InnerDyne's R.E.D. technology improves this process by reducing the diameter of the initial puncture to that of an 18-gauge needle. Following insertion, the surgeon expands the device radially to 5 to 12 mm in diameter-though dilations of 30 mm or more are possible.

Deceptively simple-looking, the R.E.D. consists of a hypodermic needle encased in a stainless-steel tube or cannula. An ultra-thin sleeve of silicone rubber surrounds the cannula and is the secret to the device's radial expansion.

After the device is inserted into a patient, the surgeon removes the needle and expands the R.E.D. by sliding a dilator-sheath assembly between the silicone rubber and the cannula. The dilator-sheath consists of two tubular plastic components: An inner dilator with a tapered conical tip, and a thin-walled outer sheath. Once the device is fully expanded, the physician removes the dilator and the cannula, leaving the sheath behind. The sheath, surrounded by the silicone rubber, forms the working channel through which surgery takes place.

Other Applications

  • Treatment of vascular disease

  • Access method to high-pressure pipes or cavities

To prevent the R.E.D. from inadvertently retracting, engineers place a small, torus-shaped balloon at the end of the silicone sleeve. Following initial insertion of the device, surgeons fill the balloon with saline or other fluid via a reflux valve tied to a thin flexible lumen passing longitudinally along the outside of the silicone sleeve.

"The main advantage of this device is that it allows you to do surgeries laparoscopically that could never be done that way before," says Will Dubrul, InnerDyne's application development manager and inventor of the R.E.D. Its smaller initial size means less traumatized tissue and a reduction in the need to cut blood vessels. Radial dilation provides a tight gas seal and eliminates the need for screw-on sheaths. It also naturally puts pressure on (tamponades) the surrounding blood vessels to limit bleeding. "The puncture is so small that after you remove the R.E.D, often you don't need to suture," Dubrul says.

He traces the invention's origin to a development project involving another of the company's products, a thermal ablation (TA) technique for interventional radiologists to treat gall bladders. "Doctors said to me, "while you're working on the TA device, we also need something to get into the gall bladder,'" he says.

With the inspirational seed thus planted, Dubrul began brainstorming different ideas on how to access the human gall bladder. He considered mechanically expanding devices and inflatable balloons, but each had a significant shortcoming. The breakthrough came when Dubrul recalled a physician saying he could, figuratively, insert a 22-gauge (0.028-inch) needle into the body almost anywhere without doing damage. "I thought that if I could make an expanding needle-and "expanding' means "rubber' to me-it would limit tissue damage," he says.

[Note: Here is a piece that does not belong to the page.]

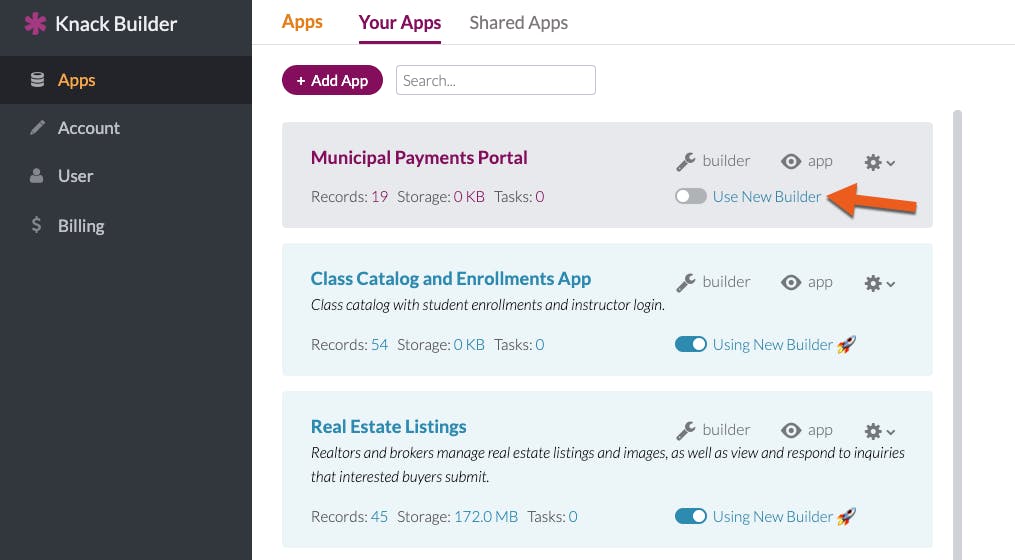Click eye icon for Real Estate Listings app
This screenshot has height=560, width=1015.
click(x=790, y=431)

Friction proved to be the design's biggest challenge. Without a good lubricant, sliding the dilator-sheath between the silicone sleeve and the cannula proves impossible. The solution: a Teflon(TM) -based fabric that lines the inside of the rubber.

Though the initial device targeted treatments of the gall bladder, a redesigned model addresses general laparoscopic surgery. And the company believes the R.E.D's unique abilities will allow surgeons to access most any hollow organ-the lungs, pancreas, kidney, stomach, bowels, and gall bladder.

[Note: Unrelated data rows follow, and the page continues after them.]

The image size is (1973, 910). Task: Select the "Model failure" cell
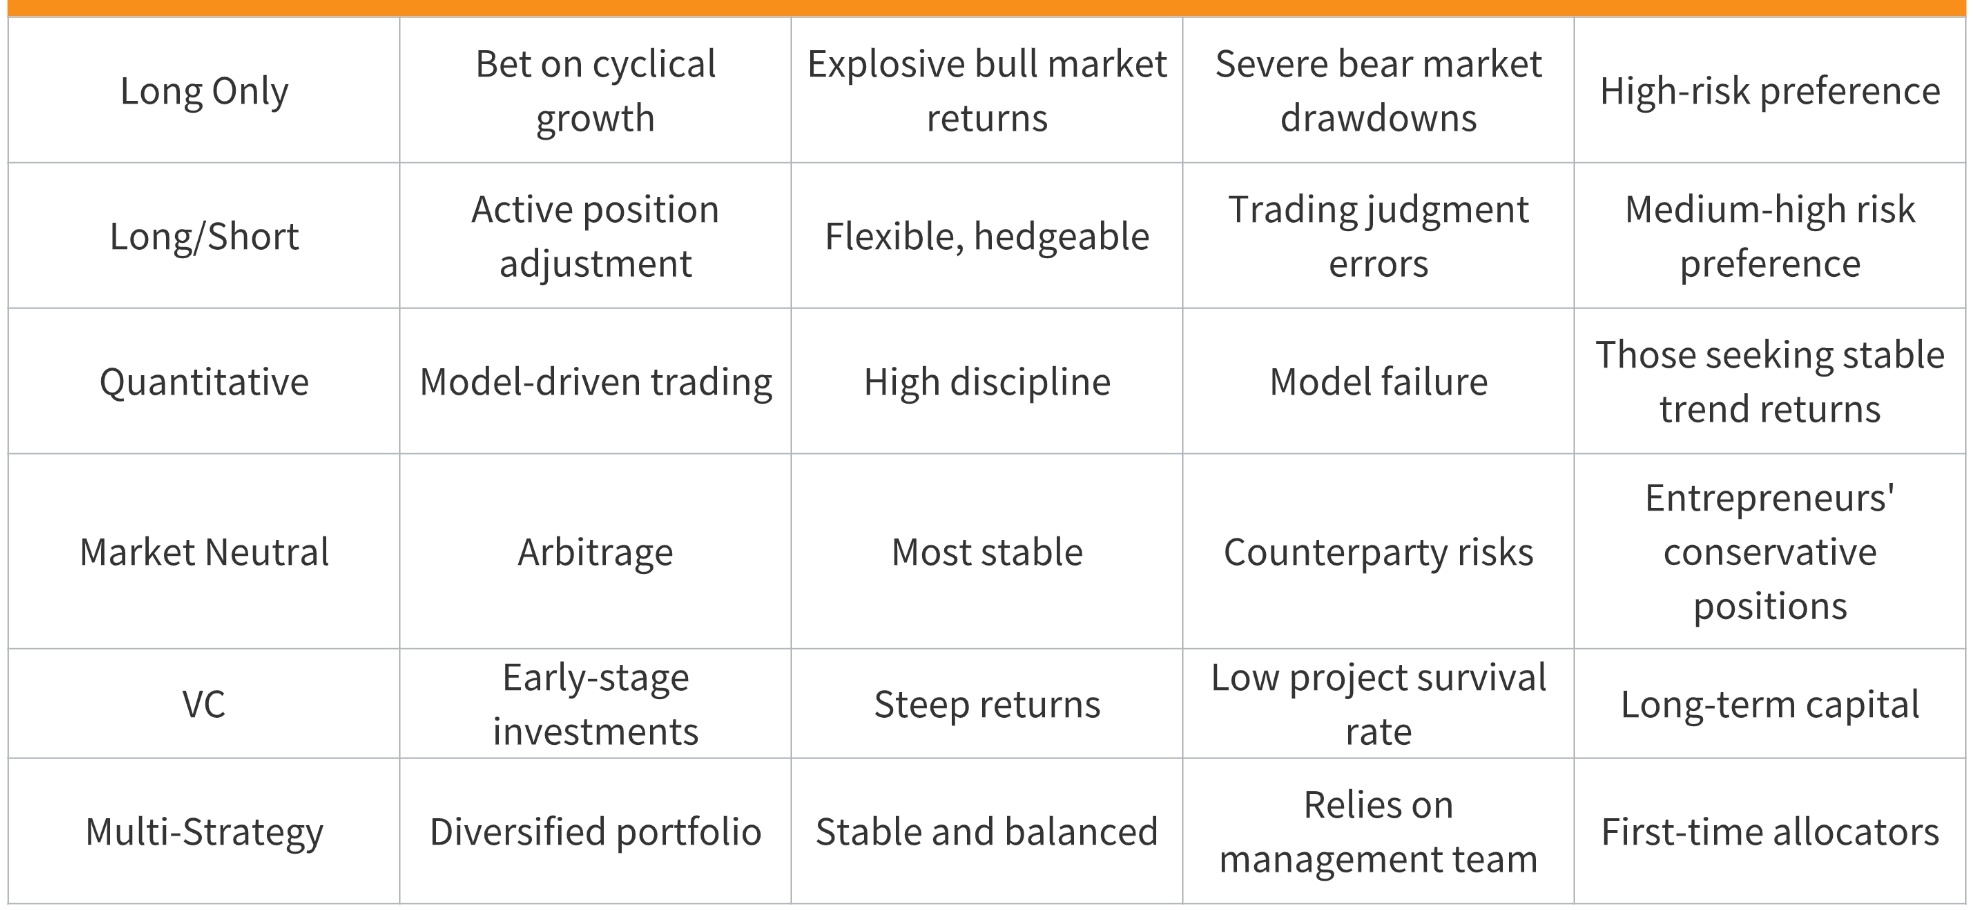(x=1378, y=382)
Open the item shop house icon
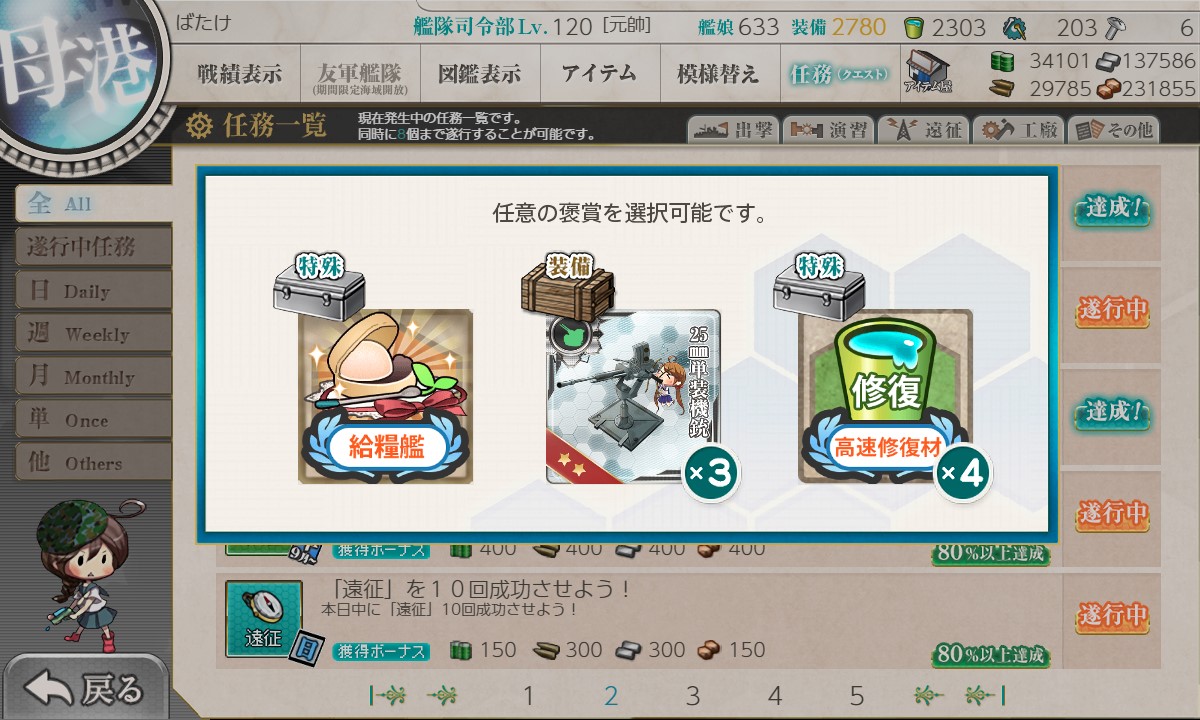This screenshot has height=720, width=1200. 928,72
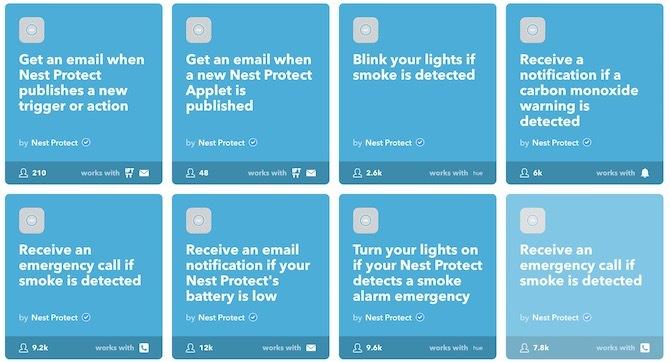670x362 pixels.
Task: Click the envelope icon on the 48 users card
Action: 311,173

It's a big market. Surgeons currently perform 1.5-million cholecystectomies (gall bladder surgeries) worldwide each year. Roughly 85% of these employ minimally invasive techniques. In all, about 14 million surgeries a year could be performed using R.E.D. technology.

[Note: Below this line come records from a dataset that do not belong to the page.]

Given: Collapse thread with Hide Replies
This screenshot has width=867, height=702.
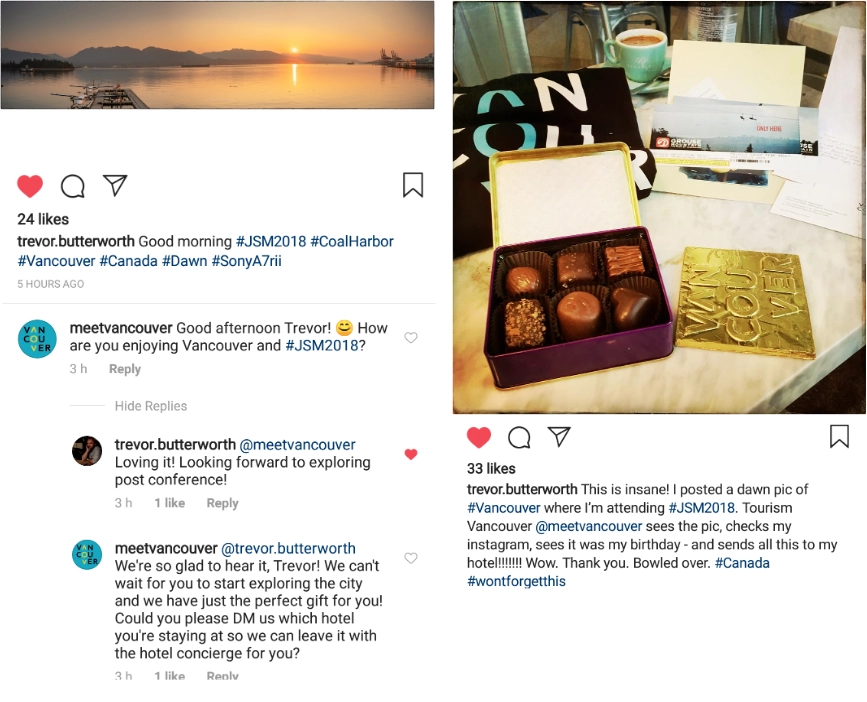Looking at the screenshot, I should point(151,406).
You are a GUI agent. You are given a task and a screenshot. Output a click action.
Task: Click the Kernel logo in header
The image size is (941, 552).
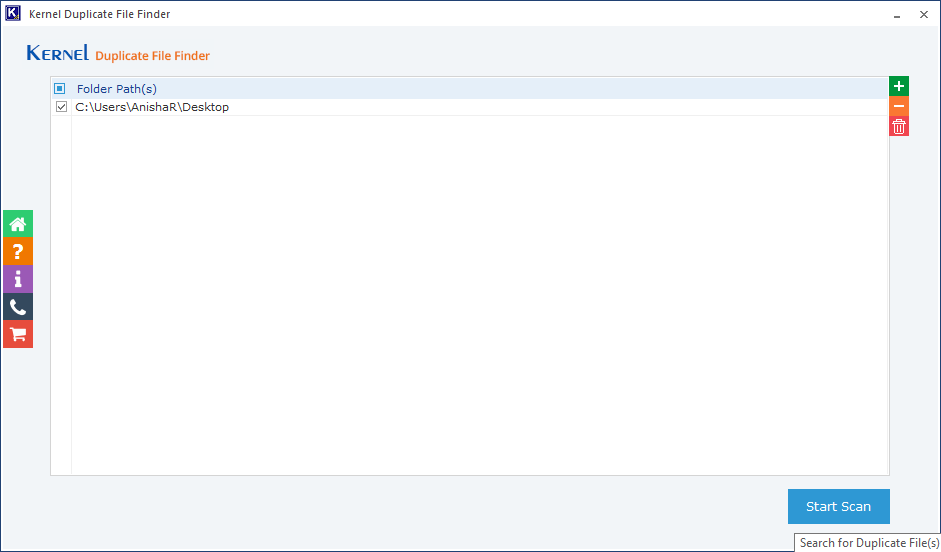(x=58, y=54)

Additional details...Contact Will Dubrul, InnerDyne Medical, 1244 Reamwood Ave., Sunnyvale, CA 94089, (408) 745-6010.

During his fifteen years as a biomedical engineer, Will Dubrul has invented more than 30 products and received nine patents. He traces his interest in medical devices to work he did with paraplegics while still a student at the University of California, Santa Barbara. InnerDyne Medical's first engineer, Dubrul heads the firm's product development and marketing efforts.